The girl who just wants to keep her son safe.
The stories go on.
And those are just the ones they told me. Powerful, frustrating, heartbreaking, funny. Real.
I wonder how I could have ever not known their names.
This week I ventured into the student bathroom, as the one-stall staff bathroom is usually occupied.
And we wonder why contagious illnesses rage through the population.
Did you know that the sinks in the girls’ bathrooms only dispense water if you are actually (forcefully) depressing the faucet? You can wash one hand at a time… sort of. I’m not sure how effective one-handed-hand washing is. And to top that off, you then have to touch the faucet again to rinse off your soap.
You could turn on the water with one elbow while rinsing the other hand if 1) you have no nerves in your funny bone, 2) you are flexible, and 3) don’t mind the soapy water of the elbow-depressing-arm running down your sleeve. Oh. And your arm would need to fit between the faucet and the soap dispenser.
Not that I’m complaining. Because there are schools in Africa without any running water at all.
Also, I’m incredibly grateful for the circa-1974 copies of Roget’s thesaurus. All eight of them. Because there are schools without any books.
Ditto the slightly more than 1000 novels we have in our library to serve our student population of more than 2200.
You think I’m making this up. But seriously. One thousand books? Reference materials older than me?
I’m supposed to teach writing, but students don’t have regular access to computers. I signed up early for the lab so I could snag myself a regular spot.
Once a month.
We are supposed to be preparing our students for college and for life, but who in the real world, academic or otherwise, writes anything without access to a word processor and an internet connection? Nobody! It’s not authentic!

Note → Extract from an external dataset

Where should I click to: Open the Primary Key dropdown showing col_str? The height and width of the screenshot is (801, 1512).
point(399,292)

It’s not realistic to expect them to do research papers when they have one 45 minute session in the library every two weeks. It’s not realistic to expect them to make the kinds of revisions college writing demands when they are doing it with a pen and paper.
Yes, you and I did it in college with ball point pens, but we would never do it now–and we write differently because of that. We hold our writing and fact-checking to a higher standard.

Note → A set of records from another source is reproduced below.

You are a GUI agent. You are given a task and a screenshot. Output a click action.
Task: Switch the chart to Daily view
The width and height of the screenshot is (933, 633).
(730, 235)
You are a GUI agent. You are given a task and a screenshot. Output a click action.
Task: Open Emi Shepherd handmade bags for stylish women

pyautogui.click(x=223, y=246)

Not to mention that when we were writing with those ballpoint pens, most of us were doing it in libraries that contained actual reference materials.
You know how many books we could buy if the military sold just one of those stinkin’ jets they have sitting around, rusting on the tarmac? Just one?
This country needs to seriously examine its priorities.
The other day I overheard several teachers talking about dropping their children off at college.
Some of them cried the entire six-hour drive home.
So did their husbands.
Literally. Like… tears and everything.
After listening to them for a while, I sort of wanted to cry. Because I couldn’t fathom feeling that way. I started to question my own emotional well-being. Shouldn’t I be crying? Is there something fundamentally wrong with my ability to attach to my children?
The thing is–it just seems like something a parent would be excited about. Isn’t this what we planned for, all those years?
My own daughter went off to college this morning. As in, drove herself. I knew she was packing, because it looked like a tornado hit the entire basement, and I think I heard her step on a quilting tack sometime in the middle of the night. But I never did cross paths with her.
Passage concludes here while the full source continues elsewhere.